Footloose’s Kevin Bacon, Lori Singer first kiss details revealed
She’s ready to kick off her Sunday shoes.
“Footloose” star Lori Singer still remembers her first meeting and famous kiss scene with Kevin Bacon — 40 years after making the 1984 hit film.
“What happened is they had a long lens. It was probably 12 feet, if there is such a thing as a lens like that. And they were way far away from us, like a football stadium away,” Singer, 66, told The Post.
“Kevin and I had total privacy [for the kiss]. We just lived the scene the best way that we knew how. And, with all of our emotions and feelings from everything that had happened, that genuinely was the first time we kissed.”
Directed by Herbert Ross, “Footloose” followed Ren McCormack (Bacon), a Chicago teen who moved to a small town where the local minister (John Lithgow) put a ban on dancing.
Singer co-starred as Ariel Moore, the minister’s rebellious daughter who was Ren’s love interest.
“They have tremendous sound stages at Paramount. And I’d climbed way up the catwalk. I don’t know how many feet up that is, but just at that moment, Kevin walked in the big doors of the warehouse,” Singer said of her first glance at Bacon, 65. “I saw him from up there. I just watched him walk, because I did want to see him from a different perspective. I did want to be able to watch him for a moment.”
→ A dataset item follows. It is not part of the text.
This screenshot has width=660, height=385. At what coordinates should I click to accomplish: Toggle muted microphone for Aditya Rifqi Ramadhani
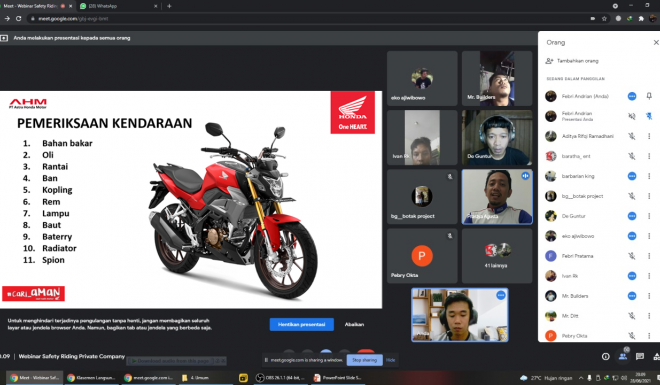click(632, 136)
After she climbed down, she said, “We shook hands and it was just magnetic at that moment. It was like electricity. Very much like in the film when we first see each other. I think it just built from there. There was a lot of daredevil stuff. A lot of things happening and building to the kiss. That’s why it was so real, I think because the time and the true experiences built to that moment.
“And then Rick Wade, the cinematographer, and Herb had the ability to capture the electricity onscreen, which was amazing. What you feel does not always translate – but it did in this case, because we had the masterful Herb Ross and Rick Wade…they caught it. And then you add the explosive Kenny Loggins [song], and you’ve got something magical.”
Bacon has previously said that the movie nearly didn’t cast him. “The producer of the movie wanted me, and the director wanted me, but the head of the studio at the time literally said to them, ‘I don’t want that kid. He’s not f–able,’” he recalled during a 2013 appearance on Conan O’Brien. “I was 24 at the time, and I was pretty sure I was f–able.”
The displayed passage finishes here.